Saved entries

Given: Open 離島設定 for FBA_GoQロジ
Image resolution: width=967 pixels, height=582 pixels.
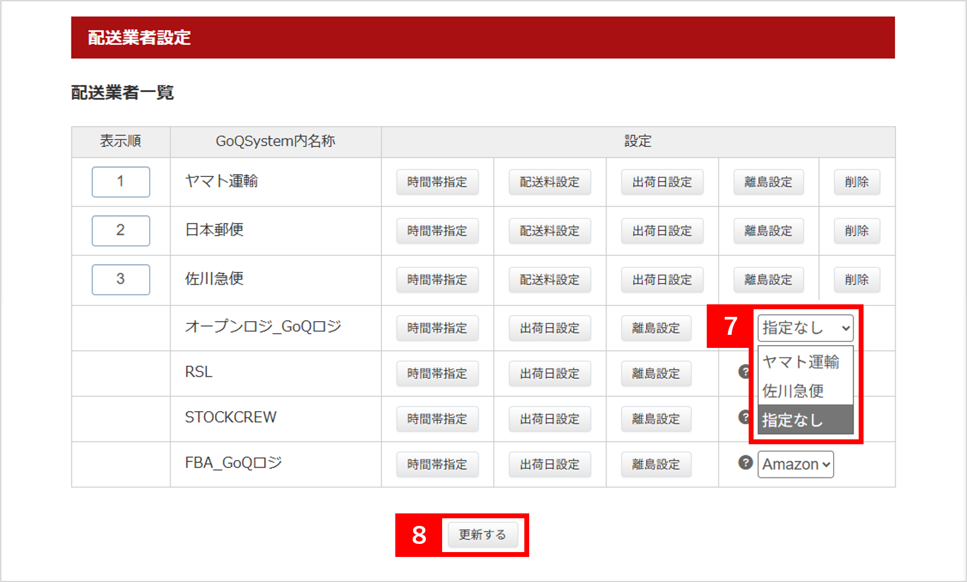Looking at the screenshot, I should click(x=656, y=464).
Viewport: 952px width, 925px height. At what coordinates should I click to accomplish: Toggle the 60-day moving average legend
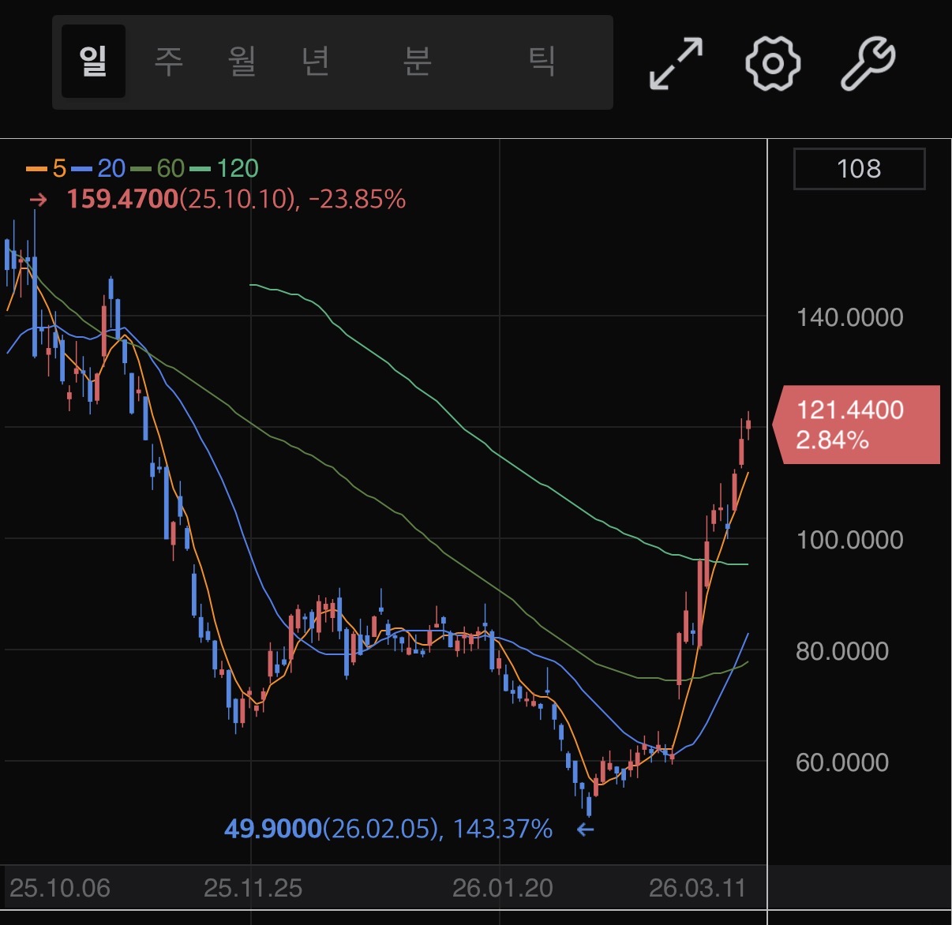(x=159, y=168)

### What you have to do
Each entry above must be duplicated precisely; none of the pictures may be included.

### Reply
Given: Open 離島設定 for FBA_GoQロジ
Image resolution: width=967 pixels, height=582 pixels.
Looking at the screenshot, I should click(x=656, y=464).
Viewport: 952px width, 925px height. At what coordinates should I click to accomplish: Toggle the 60-day moving average legend
(x=159, y=168)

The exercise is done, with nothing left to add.